Stored items
- Opening Delimiter -

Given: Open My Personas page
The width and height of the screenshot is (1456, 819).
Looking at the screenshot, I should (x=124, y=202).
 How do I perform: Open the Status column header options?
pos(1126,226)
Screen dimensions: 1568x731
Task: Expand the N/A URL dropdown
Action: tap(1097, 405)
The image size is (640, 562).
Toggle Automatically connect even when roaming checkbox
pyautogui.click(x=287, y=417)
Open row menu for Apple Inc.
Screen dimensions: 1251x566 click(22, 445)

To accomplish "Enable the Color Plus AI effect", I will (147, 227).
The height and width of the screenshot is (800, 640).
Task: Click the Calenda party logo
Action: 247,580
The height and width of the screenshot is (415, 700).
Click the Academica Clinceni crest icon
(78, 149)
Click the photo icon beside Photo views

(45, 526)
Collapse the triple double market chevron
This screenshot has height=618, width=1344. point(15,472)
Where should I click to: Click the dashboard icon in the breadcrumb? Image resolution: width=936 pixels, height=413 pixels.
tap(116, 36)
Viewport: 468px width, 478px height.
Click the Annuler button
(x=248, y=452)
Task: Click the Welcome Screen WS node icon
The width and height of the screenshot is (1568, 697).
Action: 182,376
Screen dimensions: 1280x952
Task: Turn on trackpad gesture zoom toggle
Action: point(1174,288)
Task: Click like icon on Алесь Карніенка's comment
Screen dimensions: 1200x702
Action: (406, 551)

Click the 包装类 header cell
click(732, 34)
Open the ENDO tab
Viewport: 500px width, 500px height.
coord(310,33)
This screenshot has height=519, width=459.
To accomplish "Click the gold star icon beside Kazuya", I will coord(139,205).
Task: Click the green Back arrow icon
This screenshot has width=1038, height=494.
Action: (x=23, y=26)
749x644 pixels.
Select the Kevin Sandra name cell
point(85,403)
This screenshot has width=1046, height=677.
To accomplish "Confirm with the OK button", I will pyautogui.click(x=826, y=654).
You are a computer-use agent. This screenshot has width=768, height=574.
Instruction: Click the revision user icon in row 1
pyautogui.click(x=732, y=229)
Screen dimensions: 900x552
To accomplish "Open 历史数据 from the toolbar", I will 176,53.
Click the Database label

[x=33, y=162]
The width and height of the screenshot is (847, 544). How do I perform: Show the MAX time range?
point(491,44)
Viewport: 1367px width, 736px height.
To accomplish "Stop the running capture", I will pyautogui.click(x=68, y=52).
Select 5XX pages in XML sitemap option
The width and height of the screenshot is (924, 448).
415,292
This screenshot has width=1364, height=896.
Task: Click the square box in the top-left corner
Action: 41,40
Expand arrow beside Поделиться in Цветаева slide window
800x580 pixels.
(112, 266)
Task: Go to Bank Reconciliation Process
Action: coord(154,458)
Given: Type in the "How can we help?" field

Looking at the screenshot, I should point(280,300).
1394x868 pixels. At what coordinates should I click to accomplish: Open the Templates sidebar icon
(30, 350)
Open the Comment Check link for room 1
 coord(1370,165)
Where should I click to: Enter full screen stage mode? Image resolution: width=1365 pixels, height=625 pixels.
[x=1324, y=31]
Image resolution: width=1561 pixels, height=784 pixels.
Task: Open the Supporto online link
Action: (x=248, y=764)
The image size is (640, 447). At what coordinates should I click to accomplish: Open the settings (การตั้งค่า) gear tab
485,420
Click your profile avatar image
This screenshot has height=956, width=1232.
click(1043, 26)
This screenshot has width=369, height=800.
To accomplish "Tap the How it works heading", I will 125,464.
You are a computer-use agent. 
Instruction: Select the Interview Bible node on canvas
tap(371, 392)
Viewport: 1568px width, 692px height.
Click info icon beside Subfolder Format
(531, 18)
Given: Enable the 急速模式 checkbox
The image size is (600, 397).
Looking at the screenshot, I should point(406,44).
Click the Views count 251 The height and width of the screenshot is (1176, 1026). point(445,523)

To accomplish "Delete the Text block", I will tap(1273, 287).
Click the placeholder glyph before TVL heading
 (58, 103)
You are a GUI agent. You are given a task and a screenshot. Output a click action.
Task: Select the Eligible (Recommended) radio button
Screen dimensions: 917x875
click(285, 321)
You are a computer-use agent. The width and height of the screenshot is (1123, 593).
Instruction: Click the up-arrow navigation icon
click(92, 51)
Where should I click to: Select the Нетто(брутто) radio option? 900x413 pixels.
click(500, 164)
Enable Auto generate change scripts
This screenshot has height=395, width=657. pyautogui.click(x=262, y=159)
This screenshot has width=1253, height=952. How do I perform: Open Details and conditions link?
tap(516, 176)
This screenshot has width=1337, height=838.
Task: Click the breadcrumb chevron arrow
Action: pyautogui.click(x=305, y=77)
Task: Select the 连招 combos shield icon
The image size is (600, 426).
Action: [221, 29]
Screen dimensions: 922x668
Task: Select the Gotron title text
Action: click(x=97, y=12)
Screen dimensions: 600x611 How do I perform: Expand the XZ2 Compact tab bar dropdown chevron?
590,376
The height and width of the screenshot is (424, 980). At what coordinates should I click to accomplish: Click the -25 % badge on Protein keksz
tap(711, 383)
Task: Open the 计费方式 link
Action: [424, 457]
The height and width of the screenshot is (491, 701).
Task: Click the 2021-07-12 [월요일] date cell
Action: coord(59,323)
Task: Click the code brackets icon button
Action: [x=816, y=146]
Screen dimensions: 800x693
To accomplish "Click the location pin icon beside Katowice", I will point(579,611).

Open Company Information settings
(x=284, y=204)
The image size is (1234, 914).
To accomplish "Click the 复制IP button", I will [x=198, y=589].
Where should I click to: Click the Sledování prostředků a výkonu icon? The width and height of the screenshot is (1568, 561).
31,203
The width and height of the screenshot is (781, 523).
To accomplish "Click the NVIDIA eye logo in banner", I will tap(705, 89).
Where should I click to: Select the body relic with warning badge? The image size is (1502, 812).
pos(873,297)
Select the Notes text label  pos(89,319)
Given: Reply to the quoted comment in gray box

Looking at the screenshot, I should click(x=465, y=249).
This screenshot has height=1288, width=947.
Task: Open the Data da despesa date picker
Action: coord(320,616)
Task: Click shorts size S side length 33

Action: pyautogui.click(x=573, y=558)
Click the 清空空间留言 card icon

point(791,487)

- Closing Delimiter -

Exercise: Look through the data above and report every line in which "computer" appears.

Exercise output:
You are a computer-use agent. This screenshot has width=768, height=574.
You are a computer-use agent. 
You are a computer-use agent. The width and height of the screenshot is (1123, 593).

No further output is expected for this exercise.